> Exercise
Set out as a Markdown table, with columns "No." and "Line", the part of the items below that opens with the line containing "Image resolution: width=323" and runs through the end of the items, omitting blank lines and leaving the pictures out.

> Data excerpts
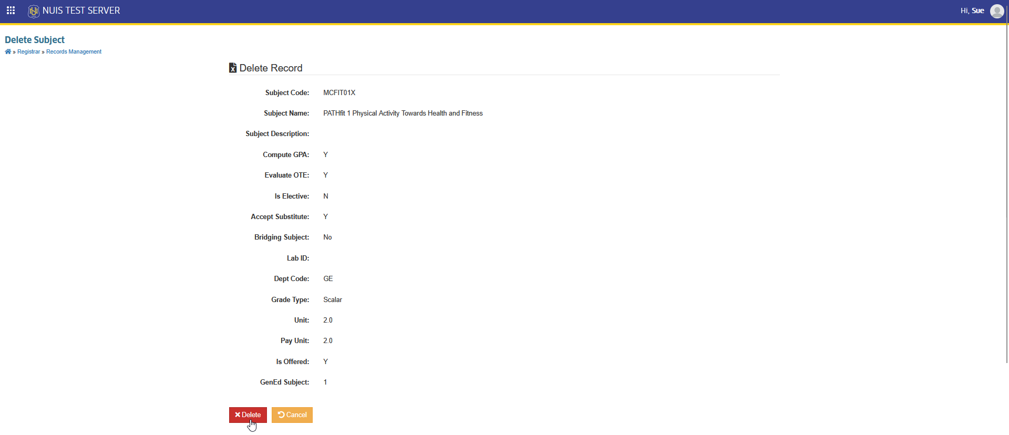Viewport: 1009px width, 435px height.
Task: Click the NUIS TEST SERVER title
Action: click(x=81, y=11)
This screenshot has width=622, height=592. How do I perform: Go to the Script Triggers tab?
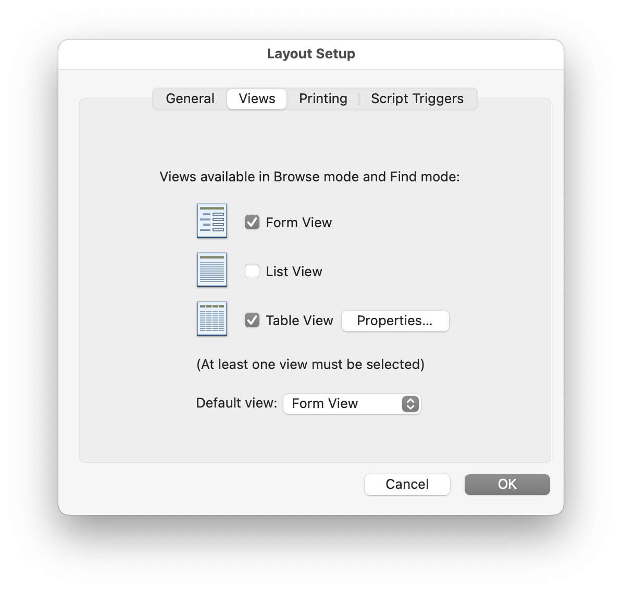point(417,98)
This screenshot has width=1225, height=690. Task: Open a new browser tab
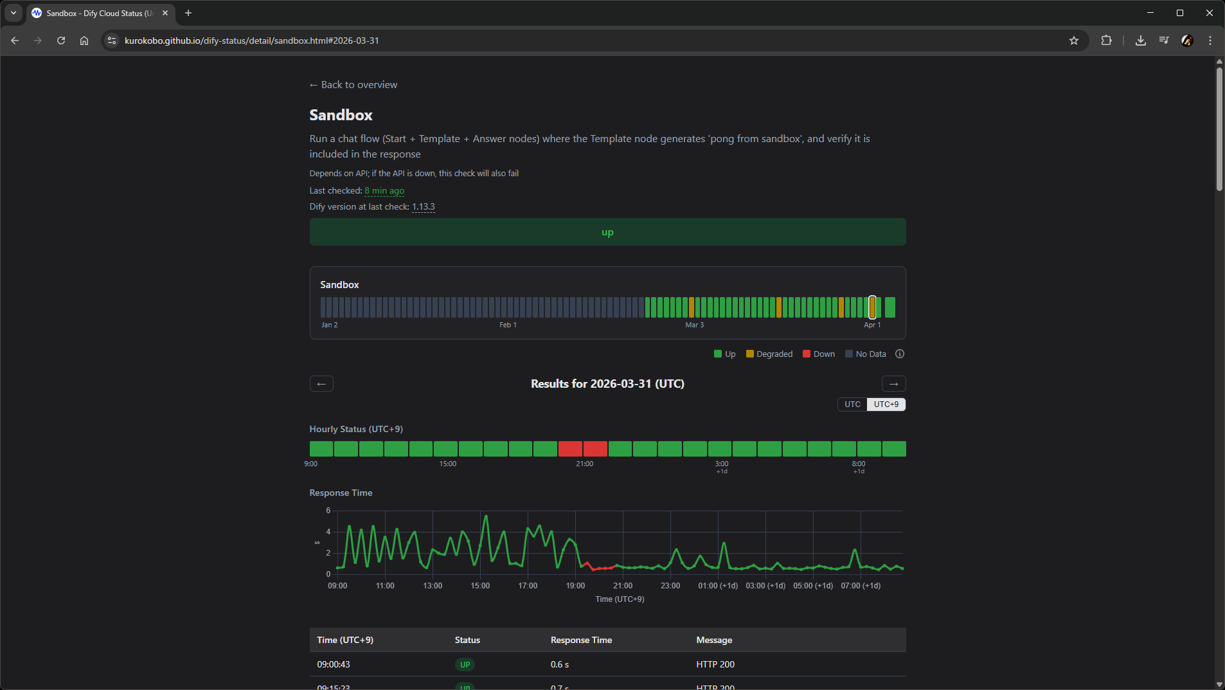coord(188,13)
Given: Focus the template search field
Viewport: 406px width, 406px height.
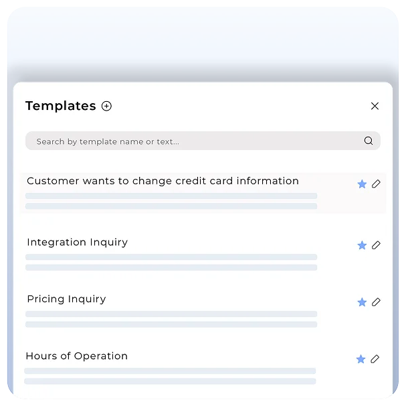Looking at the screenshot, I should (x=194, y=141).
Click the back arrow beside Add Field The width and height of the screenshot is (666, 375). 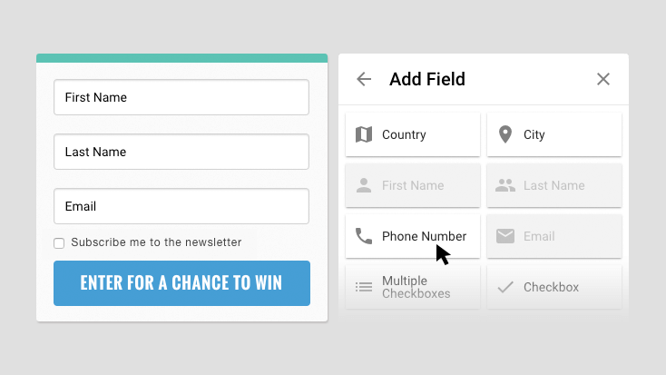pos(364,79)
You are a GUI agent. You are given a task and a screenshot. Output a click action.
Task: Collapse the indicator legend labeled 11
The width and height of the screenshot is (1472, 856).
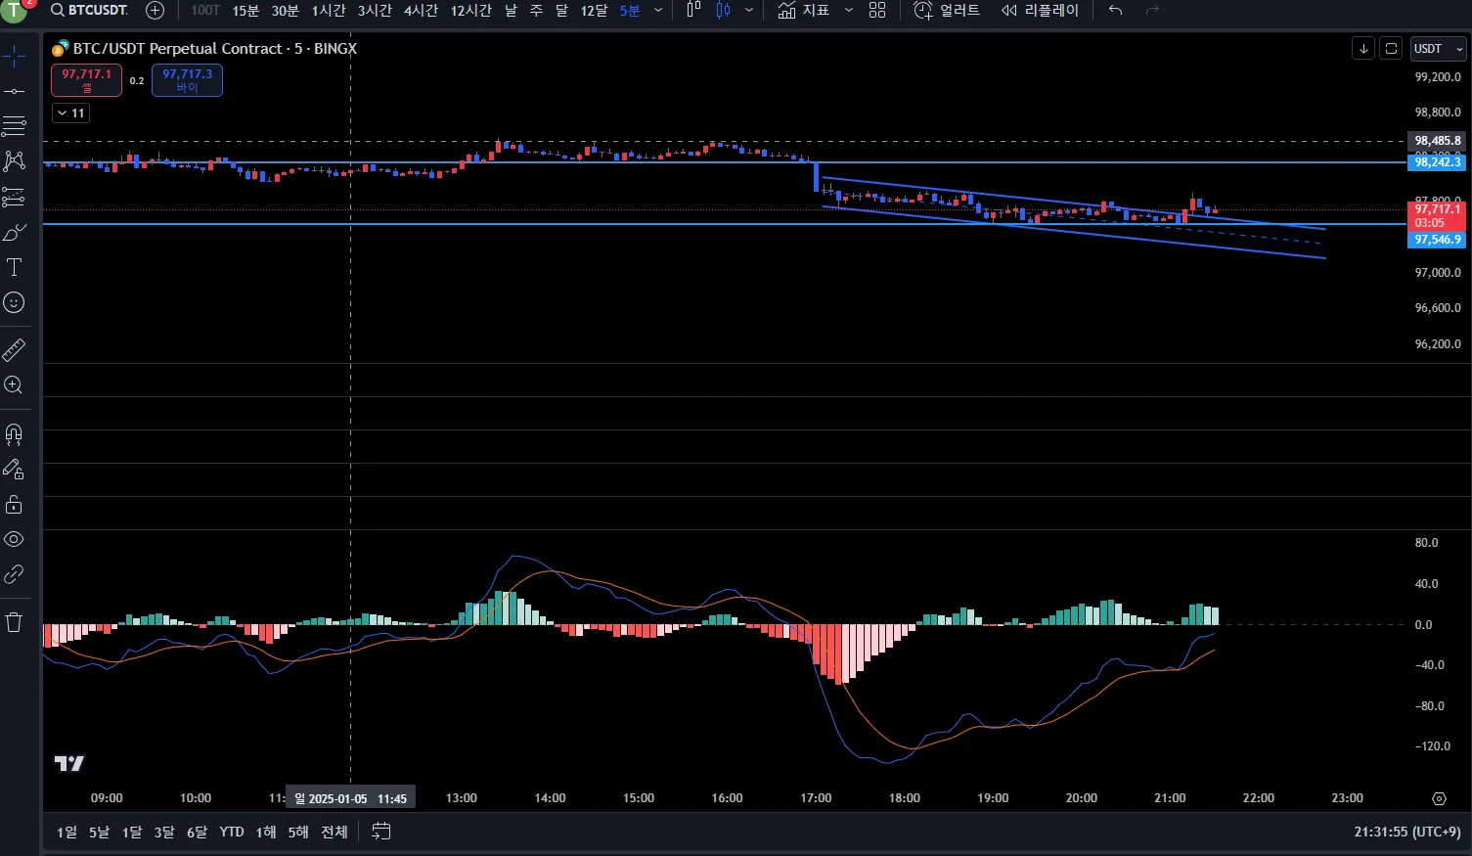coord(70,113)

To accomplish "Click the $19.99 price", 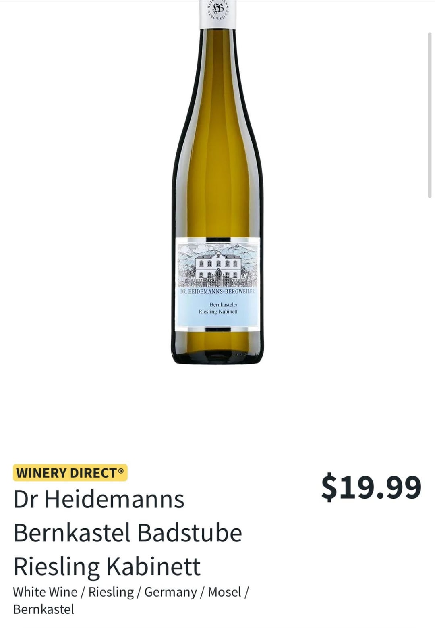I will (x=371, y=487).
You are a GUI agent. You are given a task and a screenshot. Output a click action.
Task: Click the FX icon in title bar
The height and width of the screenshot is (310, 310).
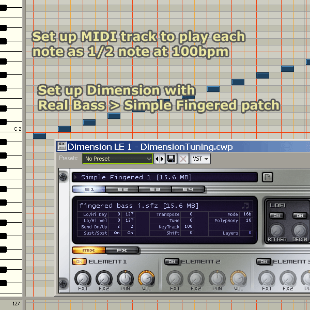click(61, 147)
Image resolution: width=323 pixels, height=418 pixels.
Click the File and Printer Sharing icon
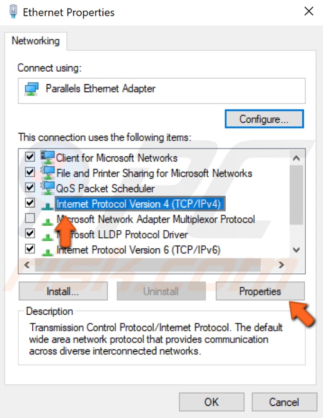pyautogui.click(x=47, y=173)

> Output of the task
| No. | Line |
|---|---|
| 1 | Image resolution: width=323 pixels, height=418 pixels. |
| 2 | Click the File and Printer Sharing icon |
| 3 | pyautogui.click(x=47, y=173) |